Exercise instructions:
Write out the data again exactly, skipping every picture.

Records for the task:

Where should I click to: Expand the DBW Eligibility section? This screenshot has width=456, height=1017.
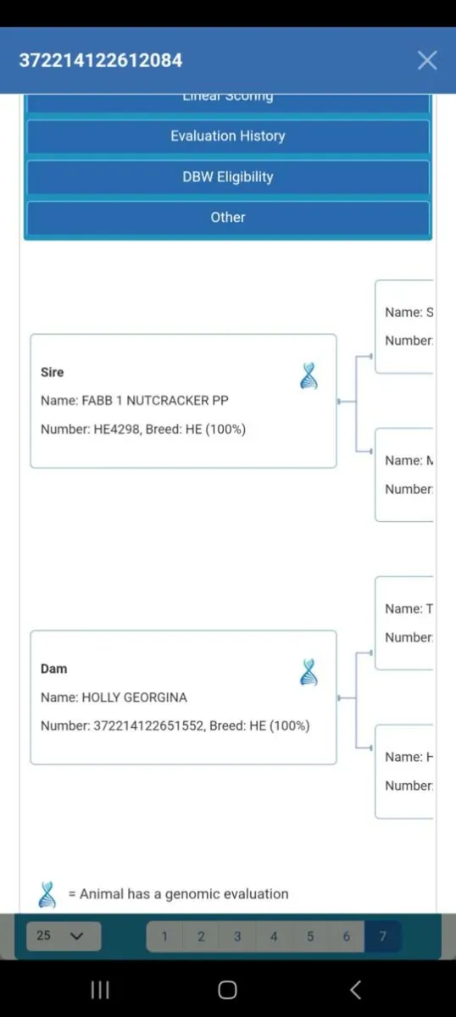point(228,176)
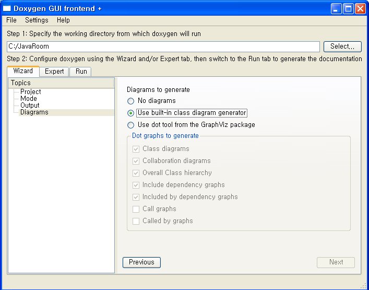369x290 pixels.
Task: Click the Doxygen window title bar icon
Action: click(7, 8)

Solved problem:
Where should I click to: Expand the DBW Eligibility section? This screenshot has width=456, height=1017.
point(228,176)
369x290 pixels.
Task: Click the Doxygen window title bar icon
Action: click(7, 8)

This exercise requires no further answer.